L’église de Saint-Pierre, à Saumur, marque encore un progrès dans la construction des voûtes dérivant de la coupole[9].
Fig. 6.—Coupe d’une travée de l’église de Saint-Avit-Senieur.
Enfin, les architectes de l’Anjou et du Maine réalisent un perfectionnement décisif. Les pendentifs se transforment en ne conservant que leurs parties utilement actives, qui se manifestent par des arcs-diagonaux, c’est-à-dire par des arcs-ogifs ou croisée d’ogives, saillants et indépendants, qui sont appareillés exactement comme les pendentifs de la coupole (fig. [3]) et dont les fonctions sont identiques (fig. [8]).
La voûte proprement dite n’est plus formée d’assises concentriques comme dans la coupole mère. Elle est désormais construite en claveaux appareillés normalement à la courbe et remplissant les triangles A B C D (fig. [7]) déterminés par les arcs-formerets—latéraux, les arcs-doubleaux—transversaux et les arcs-ogifs—diagonaux ou croisée d’ogives; ces arcs formant une charpente de pierre, une ossature—tout aussi solide, mais plus légère que les pendentifs des coupoles—destinée à soutenir les voûtes en reportant leurs charges sur les quatre points d’appui.
Fig. 7.—Plan d’une voûte sur arcs-ogifs ou croisée d’ogives.
Les remplissages triangulaires n’emprisonnent plus l’arêtier—plus exactement les arcs-ogifs ou croisée d’ogives—et ne neutralisent plus ses fonctions actives.

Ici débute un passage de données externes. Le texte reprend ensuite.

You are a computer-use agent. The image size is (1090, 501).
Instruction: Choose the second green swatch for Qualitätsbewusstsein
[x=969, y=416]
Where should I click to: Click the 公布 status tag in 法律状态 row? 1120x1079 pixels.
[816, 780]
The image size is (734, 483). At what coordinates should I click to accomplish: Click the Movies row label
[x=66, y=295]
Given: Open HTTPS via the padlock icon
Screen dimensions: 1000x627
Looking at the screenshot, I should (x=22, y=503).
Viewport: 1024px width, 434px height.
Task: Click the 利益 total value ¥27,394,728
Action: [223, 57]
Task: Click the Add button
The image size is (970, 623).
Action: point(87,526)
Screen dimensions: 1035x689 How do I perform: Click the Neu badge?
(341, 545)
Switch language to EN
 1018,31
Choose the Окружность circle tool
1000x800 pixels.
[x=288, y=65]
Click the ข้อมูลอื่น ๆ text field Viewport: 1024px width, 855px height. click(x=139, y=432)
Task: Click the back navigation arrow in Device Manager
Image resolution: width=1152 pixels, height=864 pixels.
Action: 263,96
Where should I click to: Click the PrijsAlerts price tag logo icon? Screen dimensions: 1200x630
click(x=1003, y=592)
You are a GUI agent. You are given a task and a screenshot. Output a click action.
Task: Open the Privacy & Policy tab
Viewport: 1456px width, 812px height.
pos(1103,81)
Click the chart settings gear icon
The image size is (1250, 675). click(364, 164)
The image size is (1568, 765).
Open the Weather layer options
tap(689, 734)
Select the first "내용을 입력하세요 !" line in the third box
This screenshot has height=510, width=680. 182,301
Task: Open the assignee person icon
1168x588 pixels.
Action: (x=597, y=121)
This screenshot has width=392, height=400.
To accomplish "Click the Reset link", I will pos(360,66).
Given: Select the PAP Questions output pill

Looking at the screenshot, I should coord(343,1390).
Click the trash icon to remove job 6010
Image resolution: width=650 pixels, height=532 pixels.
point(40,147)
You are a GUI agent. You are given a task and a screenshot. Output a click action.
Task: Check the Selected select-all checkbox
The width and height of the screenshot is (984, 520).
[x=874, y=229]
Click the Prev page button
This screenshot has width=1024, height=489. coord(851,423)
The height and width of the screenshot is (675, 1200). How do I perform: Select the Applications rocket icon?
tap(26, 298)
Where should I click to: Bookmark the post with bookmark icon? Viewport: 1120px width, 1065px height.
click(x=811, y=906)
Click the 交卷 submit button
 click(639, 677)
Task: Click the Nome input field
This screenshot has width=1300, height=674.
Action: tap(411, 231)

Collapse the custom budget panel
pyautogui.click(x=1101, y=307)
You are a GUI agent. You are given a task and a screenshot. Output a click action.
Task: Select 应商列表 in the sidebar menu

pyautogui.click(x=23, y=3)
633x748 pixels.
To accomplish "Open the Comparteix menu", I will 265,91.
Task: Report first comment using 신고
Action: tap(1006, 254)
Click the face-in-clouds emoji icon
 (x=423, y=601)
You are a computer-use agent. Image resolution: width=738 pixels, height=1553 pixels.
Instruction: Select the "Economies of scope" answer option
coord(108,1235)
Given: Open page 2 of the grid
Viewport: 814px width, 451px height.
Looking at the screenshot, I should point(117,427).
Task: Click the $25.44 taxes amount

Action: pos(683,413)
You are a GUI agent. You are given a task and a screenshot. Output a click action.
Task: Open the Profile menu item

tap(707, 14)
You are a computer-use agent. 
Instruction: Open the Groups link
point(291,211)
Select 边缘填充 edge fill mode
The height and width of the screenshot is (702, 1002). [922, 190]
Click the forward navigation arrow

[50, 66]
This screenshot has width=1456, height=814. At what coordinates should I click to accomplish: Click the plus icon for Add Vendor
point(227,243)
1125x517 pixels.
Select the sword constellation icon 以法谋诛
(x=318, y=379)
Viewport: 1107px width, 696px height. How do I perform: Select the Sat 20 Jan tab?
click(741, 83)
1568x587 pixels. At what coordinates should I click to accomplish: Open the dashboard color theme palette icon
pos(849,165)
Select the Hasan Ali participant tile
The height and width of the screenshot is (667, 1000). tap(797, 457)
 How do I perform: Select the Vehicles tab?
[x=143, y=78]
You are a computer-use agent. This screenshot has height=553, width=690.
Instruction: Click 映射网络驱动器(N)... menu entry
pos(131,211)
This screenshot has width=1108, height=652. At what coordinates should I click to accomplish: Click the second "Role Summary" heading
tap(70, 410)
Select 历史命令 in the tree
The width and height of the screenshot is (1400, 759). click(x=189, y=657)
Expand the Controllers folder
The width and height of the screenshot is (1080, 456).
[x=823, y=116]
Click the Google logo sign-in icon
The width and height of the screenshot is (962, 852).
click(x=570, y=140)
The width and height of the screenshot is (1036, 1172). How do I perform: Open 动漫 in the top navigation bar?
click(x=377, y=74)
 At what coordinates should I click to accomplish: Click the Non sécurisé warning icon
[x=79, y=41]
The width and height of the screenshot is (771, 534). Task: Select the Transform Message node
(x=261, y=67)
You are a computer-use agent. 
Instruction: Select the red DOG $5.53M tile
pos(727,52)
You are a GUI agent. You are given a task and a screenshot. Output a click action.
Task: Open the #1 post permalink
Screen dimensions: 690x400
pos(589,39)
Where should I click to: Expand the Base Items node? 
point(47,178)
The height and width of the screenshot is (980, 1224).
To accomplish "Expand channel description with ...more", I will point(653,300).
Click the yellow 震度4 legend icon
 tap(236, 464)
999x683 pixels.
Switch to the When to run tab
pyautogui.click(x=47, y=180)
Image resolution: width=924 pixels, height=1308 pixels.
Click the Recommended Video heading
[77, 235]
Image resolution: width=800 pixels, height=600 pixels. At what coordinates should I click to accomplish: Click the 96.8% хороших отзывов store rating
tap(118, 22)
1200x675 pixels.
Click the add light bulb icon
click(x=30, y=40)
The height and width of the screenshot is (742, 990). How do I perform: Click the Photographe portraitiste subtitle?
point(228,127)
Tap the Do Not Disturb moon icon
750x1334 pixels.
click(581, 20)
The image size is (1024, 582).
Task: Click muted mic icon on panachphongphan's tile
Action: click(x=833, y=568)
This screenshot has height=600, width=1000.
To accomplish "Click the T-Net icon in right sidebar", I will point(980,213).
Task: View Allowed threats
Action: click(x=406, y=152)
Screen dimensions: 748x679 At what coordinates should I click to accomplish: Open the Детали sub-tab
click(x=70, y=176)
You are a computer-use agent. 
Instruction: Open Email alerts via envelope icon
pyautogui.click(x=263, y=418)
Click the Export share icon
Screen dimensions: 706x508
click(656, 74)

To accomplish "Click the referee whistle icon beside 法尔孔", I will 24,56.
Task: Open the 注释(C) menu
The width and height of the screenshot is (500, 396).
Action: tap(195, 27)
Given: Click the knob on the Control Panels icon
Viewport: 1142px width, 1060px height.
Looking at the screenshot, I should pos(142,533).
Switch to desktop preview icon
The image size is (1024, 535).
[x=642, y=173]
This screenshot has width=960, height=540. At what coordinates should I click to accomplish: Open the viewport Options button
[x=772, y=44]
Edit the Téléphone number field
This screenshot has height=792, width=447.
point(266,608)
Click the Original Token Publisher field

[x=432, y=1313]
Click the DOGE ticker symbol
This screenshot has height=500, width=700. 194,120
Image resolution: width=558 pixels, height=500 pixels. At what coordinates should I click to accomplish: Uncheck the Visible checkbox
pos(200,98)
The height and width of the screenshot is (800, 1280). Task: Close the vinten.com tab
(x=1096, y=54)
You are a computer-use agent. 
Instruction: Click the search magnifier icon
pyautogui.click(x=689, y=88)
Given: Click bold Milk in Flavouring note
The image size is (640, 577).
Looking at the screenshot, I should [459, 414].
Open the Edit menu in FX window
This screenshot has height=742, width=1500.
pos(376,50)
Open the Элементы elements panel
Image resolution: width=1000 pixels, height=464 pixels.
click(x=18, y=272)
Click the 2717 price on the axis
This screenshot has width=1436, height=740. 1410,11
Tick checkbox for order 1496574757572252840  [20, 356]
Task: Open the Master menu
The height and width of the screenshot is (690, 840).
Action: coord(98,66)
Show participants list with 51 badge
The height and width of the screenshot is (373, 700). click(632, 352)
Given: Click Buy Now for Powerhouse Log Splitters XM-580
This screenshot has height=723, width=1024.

Au contraire, ces remplissages sont indépendants comme la croisée d’ogives elle-même et ils contribuent à assurer l’élasticité des divers organes de la voûte, condition essentielle de sa solidité. La disposition particulière des arcs-ogifs de la nef d’Angers fournit une preuve incontestable de la filiation directe de cet édifice avec la coupole aquitaine; les claveaux des arcs-ogifs ont comme section une largeur à peu près égale à celle des arcs-doubleaux, et comme hauteur l’épaisseur des voûtes de remplissage, augmentée de la saillie intérieure accusant la fonction de ces arcs diagonaux, qui semblent avoir été tranchés dans les pendentifs d’une coupole—en A de la figure 8—il faut remarquer que les triangles des voûtes de remplissage dont les claveaux sont perpendiculaires aux arcs-doubleaux et formerets ne reposent pas encore sur l’extrados des arcs-ogifs.—en B de la figure 8 selon le mode de construction adopté dans l’Ile-de-France et ailleurs quelques années plus tard.